> **Aim of the task**:
Starting at the first entry below, repeat all the data word for word and drop the pictures.

> **Recorded information**:

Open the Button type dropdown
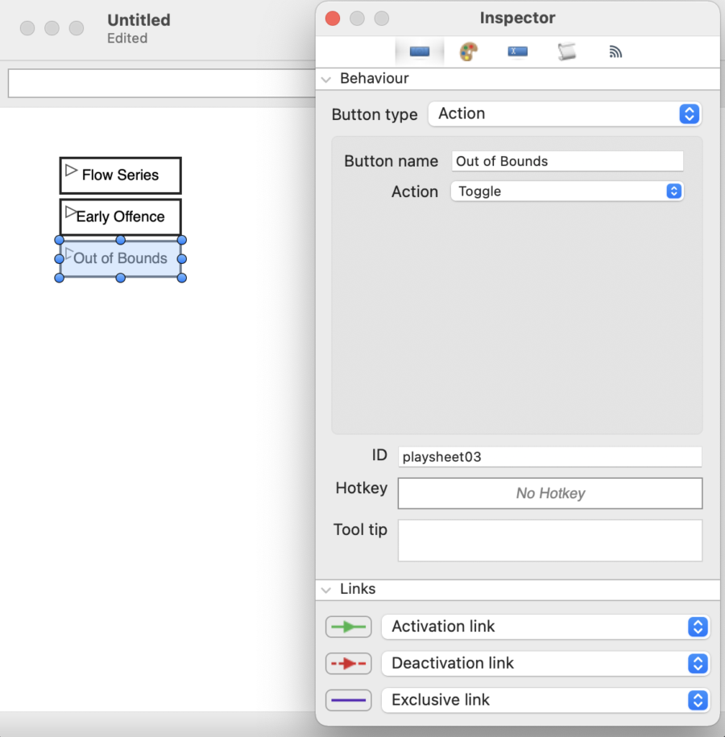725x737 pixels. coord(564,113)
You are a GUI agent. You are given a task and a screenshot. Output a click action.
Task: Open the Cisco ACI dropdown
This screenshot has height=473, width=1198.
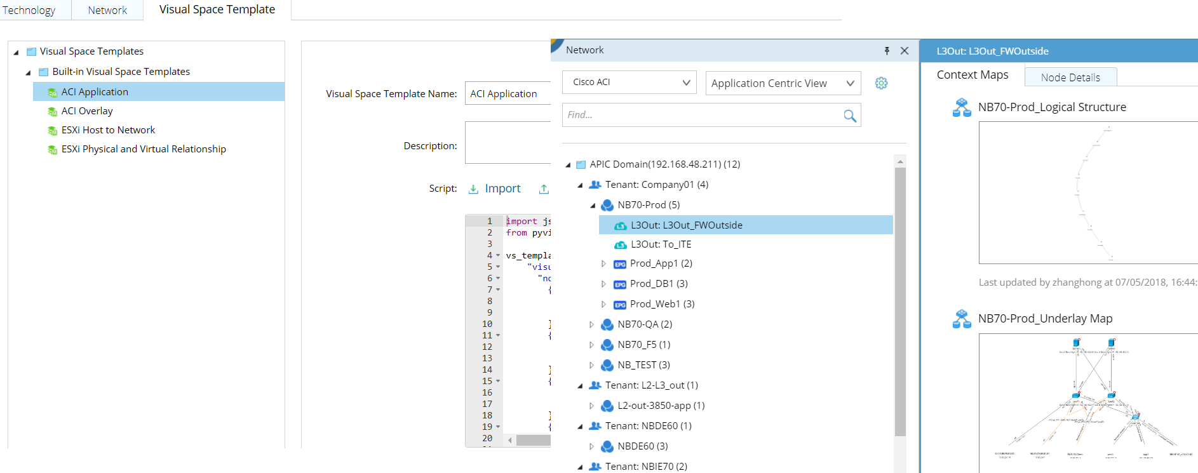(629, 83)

> **Output below**:
Open the Button type dropdown
725x737 pixels. coord(564,113)
You are a GUI agent. You are given a task and a screenshot. Output a click action.
Task: Open the Cisco ACI dropdown
This screenshot has height=473, width=1198.
(629, 83)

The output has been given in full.